## Objective
Format every one of the entries below as a numbered list, and leave out any blank lines.

[Extracted records]
'''

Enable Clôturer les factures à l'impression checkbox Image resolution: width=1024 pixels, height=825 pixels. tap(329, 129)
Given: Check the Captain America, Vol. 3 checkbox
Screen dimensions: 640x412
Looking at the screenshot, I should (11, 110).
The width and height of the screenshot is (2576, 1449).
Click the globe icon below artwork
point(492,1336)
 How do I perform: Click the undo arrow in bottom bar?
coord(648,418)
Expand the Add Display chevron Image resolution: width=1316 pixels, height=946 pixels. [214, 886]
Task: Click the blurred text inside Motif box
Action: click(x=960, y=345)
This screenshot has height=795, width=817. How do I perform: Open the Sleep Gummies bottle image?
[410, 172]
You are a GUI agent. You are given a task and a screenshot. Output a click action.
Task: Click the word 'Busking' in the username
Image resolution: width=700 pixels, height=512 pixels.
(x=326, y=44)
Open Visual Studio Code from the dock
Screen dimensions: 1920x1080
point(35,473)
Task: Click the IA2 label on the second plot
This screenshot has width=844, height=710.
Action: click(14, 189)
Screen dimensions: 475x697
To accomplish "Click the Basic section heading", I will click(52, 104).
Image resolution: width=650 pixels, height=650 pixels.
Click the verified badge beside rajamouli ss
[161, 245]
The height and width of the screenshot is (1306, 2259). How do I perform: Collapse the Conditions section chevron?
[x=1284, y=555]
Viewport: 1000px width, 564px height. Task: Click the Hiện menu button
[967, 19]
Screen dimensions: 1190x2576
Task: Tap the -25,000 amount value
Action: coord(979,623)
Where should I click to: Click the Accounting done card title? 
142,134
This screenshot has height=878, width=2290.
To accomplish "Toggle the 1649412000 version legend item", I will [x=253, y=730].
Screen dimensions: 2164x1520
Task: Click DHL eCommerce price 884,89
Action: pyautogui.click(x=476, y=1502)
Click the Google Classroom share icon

'''

## Completed task
1. Enable Clôturer les factures à l'impression checkbox Image resolution: width=1024 pixels, height=825 pixels. tap(329, 129)
2. Given: Check the Captain America, Vol. 3 checkbox
3. Screen dimensions: 640x412
4. Looking at the screenshot, I should (11, 110).
5. The width and height of the screenshot is (2576, 1449).
6. Click the globe icon below artwork
7. point(492,1336)
8.  How do I perform: Click the undo arrow in bottom bar?
9. coord(648,418)
10. Expand the Add Display chevron Image resolution: width=1316 pixels, height=946 pixels. [214, 886]
11. Task: Click the blurred text inside Motif box
12. Action: click(x=960, y=345)
13. This screenshot has height=795, width=817. How do I perform: Open the Sleep Gummies bottle image?
14. [410, 172]
15. You are a GUI agent. You are given a task and a screenshot. Output a click action.
16. Task: Click the word 'Busking' in the username
17. Image resolution: width=700 pixels, height=512 pixels.
18. (x=326, y=44)
19. Open Visual Studio Code from the dock
20. Screen dimensions: 1920x1080
21. point(35,473)
22. Task: Click the IA2 label on the second plot
23. This screenshot has width=844, height=710.
24. Action: click(14, 189)
25. Screen dimensions: 475x697
26. To accomplish "Click the Basic section heading", I will click(52, 104).
27. Image resolution: width=650 pixels, height=650 pixels.
28. Click the verified badge beside rajamouli ss
29. [161, 245]
30. The height and width of the screenshot is (1306, 2259). How do I perform: Collapse the Conditions section chevron?
31. [x=1284, y=555]
32. Viewport: 1000px width, 564px height. Task: Click the Hiện menu button
33. [967, 19]
34. Screen dimensions: 1190x2576
35. Task: Tap the -25,000 amount value
36. Action: coord(979,623)
37. Where should I click to: Click the Accounting done card title? 
38. 142,134
39. This screenshot has height=878, width=2290.
40. To accomplish "Toggle the 1649412000 version legend item", I will [x=253, y=730].
41. Screen dimensions: 2164x1520
42. Task: Click DHL eCommerce price 884,89
43. Action: pyautogui.click(x=476, y=1502)
44. Click the Google Classroom share icon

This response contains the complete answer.